-- BEGIN Information supplied --
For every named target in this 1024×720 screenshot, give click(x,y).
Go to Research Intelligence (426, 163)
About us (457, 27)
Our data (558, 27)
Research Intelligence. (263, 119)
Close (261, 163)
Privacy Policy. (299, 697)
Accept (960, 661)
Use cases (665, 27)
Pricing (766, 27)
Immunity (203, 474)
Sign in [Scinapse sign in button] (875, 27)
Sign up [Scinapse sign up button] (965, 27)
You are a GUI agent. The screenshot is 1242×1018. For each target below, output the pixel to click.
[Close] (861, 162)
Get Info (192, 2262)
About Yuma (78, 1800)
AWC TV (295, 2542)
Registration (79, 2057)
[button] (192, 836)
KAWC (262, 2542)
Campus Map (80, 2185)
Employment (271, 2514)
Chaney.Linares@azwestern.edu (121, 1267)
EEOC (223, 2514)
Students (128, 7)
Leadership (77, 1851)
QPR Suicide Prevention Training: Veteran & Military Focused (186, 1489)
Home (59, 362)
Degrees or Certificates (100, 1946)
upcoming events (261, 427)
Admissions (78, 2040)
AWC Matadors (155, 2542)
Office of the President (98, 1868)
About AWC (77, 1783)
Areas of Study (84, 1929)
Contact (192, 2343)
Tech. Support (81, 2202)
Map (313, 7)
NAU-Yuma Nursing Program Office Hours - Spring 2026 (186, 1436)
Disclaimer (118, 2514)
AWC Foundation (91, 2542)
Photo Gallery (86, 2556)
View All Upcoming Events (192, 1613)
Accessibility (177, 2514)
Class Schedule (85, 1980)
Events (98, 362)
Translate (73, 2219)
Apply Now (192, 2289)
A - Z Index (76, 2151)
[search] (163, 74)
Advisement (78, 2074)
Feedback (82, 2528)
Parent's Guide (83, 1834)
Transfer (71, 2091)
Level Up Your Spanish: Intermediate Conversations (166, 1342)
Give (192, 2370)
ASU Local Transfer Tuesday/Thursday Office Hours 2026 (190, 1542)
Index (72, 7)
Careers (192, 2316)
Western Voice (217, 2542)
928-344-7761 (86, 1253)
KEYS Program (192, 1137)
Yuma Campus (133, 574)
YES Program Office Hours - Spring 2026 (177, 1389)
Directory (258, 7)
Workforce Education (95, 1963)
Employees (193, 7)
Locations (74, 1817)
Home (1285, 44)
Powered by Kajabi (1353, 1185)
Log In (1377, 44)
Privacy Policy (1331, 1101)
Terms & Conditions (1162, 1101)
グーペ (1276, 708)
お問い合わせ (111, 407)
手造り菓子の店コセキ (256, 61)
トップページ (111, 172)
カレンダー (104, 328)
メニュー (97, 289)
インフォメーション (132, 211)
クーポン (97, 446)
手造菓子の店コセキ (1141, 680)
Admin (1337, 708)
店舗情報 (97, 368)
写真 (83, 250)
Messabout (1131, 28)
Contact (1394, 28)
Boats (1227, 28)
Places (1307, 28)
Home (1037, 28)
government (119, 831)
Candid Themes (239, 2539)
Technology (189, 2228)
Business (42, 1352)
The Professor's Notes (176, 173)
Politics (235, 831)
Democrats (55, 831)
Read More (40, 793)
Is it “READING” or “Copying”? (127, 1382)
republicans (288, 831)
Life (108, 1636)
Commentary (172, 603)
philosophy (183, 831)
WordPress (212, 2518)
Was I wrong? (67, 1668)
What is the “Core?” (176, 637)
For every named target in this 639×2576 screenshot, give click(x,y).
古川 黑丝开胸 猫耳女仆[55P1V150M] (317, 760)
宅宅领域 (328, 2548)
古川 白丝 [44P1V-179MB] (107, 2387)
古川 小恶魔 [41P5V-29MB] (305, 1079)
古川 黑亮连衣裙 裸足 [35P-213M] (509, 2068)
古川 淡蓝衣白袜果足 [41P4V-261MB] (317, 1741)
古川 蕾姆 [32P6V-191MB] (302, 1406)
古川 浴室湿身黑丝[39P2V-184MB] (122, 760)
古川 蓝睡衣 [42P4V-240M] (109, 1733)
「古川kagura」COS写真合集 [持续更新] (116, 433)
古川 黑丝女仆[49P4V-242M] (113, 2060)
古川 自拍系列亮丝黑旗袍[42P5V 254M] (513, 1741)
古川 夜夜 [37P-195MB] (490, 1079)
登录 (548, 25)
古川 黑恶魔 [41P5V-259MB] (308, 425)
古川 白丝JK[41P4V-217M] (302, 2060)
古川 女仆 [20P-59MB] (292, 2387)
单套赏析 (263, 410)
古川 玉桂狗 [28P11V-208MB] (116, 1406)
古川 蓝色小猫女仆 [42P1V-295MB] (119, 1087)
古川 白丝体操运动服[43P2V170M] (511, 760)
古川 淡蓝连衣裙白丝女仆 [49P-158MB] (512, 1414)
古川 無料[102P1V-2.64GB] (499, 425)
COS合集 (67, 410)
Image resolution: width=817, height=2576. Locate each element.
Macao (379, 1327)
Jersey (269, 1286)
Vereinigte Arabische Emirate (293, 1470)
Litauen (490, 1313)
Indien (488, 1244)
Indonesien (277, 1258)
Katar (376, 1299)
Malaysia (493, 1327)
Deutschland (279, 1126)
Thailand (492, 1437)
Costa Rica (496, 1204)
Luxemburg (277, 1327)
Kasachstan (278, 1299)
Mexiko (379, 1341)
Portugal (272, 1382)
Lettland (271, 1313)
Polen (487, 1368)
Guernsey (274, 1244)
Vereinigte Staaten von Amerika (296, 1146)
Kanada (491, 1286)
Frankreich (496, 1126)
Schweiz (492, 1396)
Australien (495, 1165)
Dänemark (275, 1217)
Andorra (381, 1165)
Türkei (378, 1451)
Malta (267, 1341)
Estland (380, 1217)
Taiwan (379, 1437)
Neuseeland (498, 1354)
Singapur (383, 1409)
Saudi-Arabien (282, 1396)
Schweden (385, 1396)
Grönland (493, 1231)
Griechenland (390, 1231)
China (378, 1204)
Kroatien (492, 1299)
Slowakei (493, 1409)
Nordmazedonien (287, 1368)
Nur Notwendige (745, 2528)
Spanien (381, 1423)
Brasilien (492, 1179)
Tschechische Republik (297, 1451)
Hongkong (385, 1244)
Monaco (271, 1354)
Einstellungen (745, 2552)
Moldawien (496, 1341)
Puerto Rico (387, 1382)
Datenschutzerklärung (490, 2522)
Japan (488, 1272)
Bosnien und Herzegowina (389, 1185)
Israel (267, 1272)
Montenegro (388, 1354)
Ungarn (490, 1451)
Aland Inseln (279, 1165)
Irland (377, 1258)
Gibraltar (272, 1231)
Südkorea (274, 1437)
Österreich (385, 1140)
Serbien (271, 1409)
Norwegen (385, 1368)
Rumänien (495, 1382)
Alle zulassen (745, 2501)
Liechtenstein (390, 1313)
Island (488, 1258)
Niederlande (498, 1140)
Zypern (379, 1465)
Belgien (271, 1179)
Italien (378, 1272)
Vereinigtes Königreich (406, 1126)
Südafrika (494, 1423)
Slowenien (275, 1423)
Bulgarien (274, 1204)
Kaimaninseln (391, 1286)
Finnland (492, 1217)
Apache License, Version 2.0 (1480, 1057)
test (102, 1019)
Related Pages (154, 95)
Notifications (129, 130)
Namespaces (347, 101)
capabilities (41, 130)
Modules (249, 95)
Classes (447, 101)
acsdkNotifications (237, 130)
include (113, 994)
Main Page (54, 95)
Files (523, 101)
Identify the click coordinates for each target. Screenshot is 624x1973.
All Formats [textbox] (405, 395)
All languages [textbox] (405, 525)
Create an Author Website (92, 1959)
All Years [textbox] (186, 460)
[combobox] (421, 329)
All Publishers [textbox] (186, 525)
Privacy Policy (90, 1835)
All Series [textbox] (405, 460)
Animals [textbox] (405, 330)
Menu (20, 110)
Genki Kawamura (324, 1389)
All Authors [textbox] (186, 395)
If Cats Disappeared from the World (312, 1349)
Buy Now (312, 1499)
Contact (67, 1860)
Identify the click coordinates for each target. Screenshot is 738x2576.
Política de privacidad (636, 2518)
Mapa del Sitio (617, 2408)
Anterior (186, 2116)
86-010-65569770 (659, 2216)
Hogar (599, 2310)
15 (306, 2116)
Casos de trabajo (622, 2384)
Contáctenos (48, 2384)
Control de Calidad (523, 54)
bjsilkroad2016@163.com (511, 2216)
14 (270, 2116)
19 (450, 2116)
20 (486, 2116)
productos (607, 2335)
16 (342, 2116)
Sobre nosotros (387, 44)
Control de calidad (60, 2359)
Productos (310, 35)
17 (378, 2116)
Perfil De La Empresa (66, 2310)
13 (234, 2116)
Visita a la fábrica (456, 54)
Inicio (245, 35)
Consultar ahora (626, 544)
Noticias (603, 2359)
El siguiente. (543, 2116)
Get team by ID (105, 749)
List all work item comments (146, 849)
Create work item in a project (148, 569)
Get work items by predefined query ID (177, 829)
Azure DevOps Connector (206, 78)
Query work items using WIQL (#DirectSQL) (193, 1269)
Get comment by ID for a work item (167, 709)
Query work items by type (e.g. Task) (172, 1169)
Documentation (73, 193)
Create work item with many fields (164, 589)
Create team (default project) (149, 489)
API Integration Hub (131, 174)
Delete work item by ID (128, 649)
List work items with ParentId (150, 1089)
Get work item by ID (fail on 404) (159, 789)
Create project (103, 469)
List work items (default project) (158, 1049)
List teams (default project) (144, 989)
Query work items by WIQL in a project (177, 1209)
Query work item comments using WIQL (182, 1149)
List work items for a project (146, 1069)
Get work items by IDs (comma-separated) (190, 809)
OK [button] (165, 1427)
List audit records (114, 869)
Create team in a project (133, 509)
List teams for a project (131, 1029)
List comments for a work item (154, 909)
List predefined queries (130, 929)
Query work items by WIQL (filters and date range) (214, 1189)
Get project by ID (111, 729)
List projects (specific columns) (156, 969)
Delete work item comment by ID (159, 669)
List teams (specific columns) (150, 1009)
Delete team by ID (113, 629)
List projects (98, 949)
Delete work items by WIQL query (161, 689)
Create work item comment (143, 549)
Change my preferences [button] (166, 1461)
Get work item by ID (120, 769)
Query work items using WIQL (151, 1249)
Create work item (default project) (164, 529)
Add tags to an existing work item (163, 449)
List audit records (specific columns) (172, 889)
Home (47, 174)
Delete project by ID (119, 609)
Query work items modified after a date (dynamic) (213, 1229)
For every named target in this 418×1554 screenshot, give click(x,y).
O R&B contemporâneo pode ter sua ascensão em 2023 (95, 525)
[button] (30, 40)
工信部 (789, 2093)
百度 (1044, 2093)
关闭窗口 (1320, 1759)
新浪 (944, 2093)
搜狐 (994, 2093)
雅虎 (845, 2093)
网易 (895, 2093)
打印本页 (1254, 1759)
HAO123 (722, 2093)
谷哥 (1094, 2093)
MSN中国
-- END Information supplied --
Aim of the exercise –
Reproduce everything from the start of the rows down to the line containing "Workforce Education (95, 1963)", substituting "Image Gallery" for "Photo Gallery" and leaving all else unchanged.

Written solution –
For every named target in this 1024×720 screenshot, give click(x,y).
Go to Research Intelligence (426, 163)
About us (457, 27)
Our data (558, 27)
Research Intelligence. (263, 119)
Close (261, 163)
Privacy Policy. (299, 697)
Accept (960, 661)
Use cases (665, 27)
Pricing (766, 27)
Immunity (203, 474)
Sign in [Scinapse sign in button] (875, 27)
Sign up [Scinapse sign up button] (965, 27)
You are a GUI agent. The screenshot is 1242×1018. For each target below, output the pixel to click.
[Close] (861, 162)
Get Info (192, 2262)
About Yuma (78, 1800)
AWC TV (295, 2542)
Registration (79, 2057)
[button] (192, 836)
KAWC (262, 2542)
Campus Map (80, 2185)
Employment (271, 2514)
Chaney.Linares@azwestern.edu (121, 1267)
EEOC (223, 2514)
Students (128, 7)
Leadership (77, 1851)
QPR Suicide Prevention Training: Veteran & Military Focused (186, 1489)
Home (59, 362)
Degrees or Certificates (100, 1946)
upcoming events (261, 427)
Admissions (78, 2040)
AWC Matadors (155, 2542)
Office of the President (98, 1868)
About AWC (77, 1783)
Areas of Study (84, 1929)
Contact (192, 2343)
Tech. Support (81, 2202)
Map (313, 7)
NAU-Yuma Nursing Program Office Hours - Spring 2026 (186, 1436)
Disclaimer (118, 2514)
AWC Foundation (91, 2542)
Image Gallery (86, 2556)
View All Upcoming Events (192, 1613)
Accessibility (177, 2514)
Class Schedule (85, 1980)
Events (98, 362)
Translate (73, 2219)
Apply Now (192, 2289)
A - Z Index (76, 2151)
[search] (163, 74)
Advisement (78, 2074)
Feedback (82, 2528)
Parent's Guide (83, 1834)
Transfer (71, 2091)
Level Up Your Spanish: Intermediate Conversations (166, 1342)
Give (192, 2370)
ASU Local Transfer Tuesday/Thursday Office Hours 2026 (190, 1542)
Index (72, 7)
Careers (192, 2316)
Western Voice (217, 2542)
928-344-7761 (86, 1253)
KEYS Program (192, 1137)
Yuma Campus (133, 574)
YES Program Office Hours - Spring 2026 (177, 1389)
Directory (258, 7)
Workforce Education (95, 1963)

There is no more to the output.